Additionally IPPF has promised to expand its existing network of 64,000 clinics and community-based outlets to ensure it meets the needs of the poor and vulnerable. It will also triple its services to young people by 2020, and make commodities more affordable.
This commitment was one of a series of bold pledges made by IPPF at the London Summit on Family Planning launched by The UK Government and the Bill & Melinda Gates Foundation, in partnership with UNFPA, and national governments on the 11th July. The Summit's aim is to make affordable, lifesaving contraceptive information, services and supplies available to an additional 120 million women and girls in the world's poorest countries by 2020. It also aims to prevent over 200,000 dying in pregnancy and childbirth.

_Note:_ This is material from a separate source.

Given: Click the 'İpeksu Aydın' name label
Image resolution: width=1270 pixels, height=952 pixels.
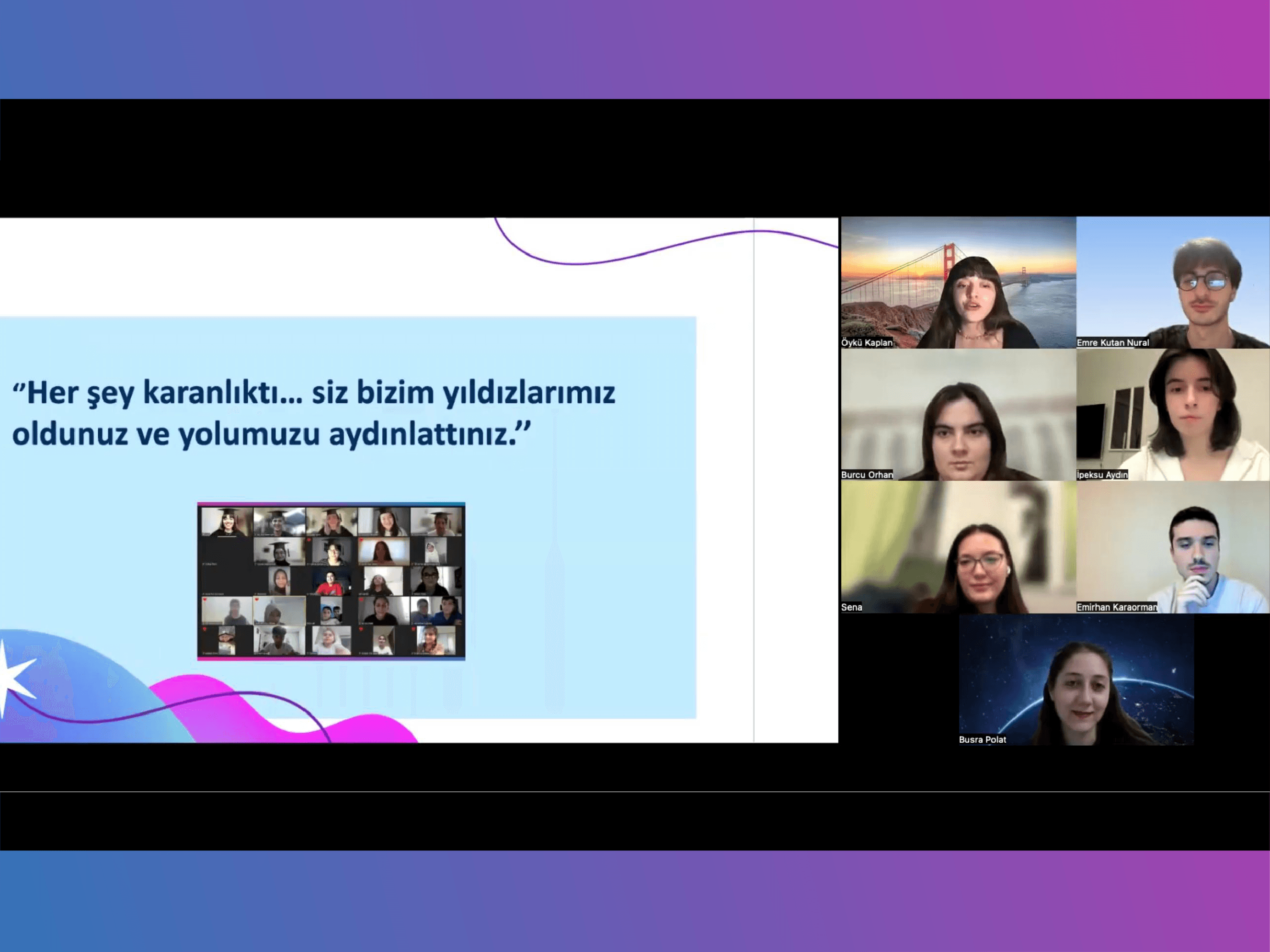Looking at the screenshot, I should click(1101, 475).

Vice co-chair of the Summit's Stakeholder Group, and IPPF Director-General, Tewodros Melesse said, "The Summit provides us with focus and priority to fast track achievement by 2020, and to ensure sexual and reproductive health and rights have an undisputed place in the post- 2015 development agenda.
"We are strongly committed to a rights-based approach. As Summit convenors make their commitments, we must do all we can to enable women and girls to exercise their fundamental reproductive rights - that means providing voluntary family planning services and accurate information that allow for informed decisions, and are respectful of individual choices.
"Commitments demand resources. I urge governments to show their unequivocal support for family planning as part of a comprehensive approach to saving the lives of women and their families."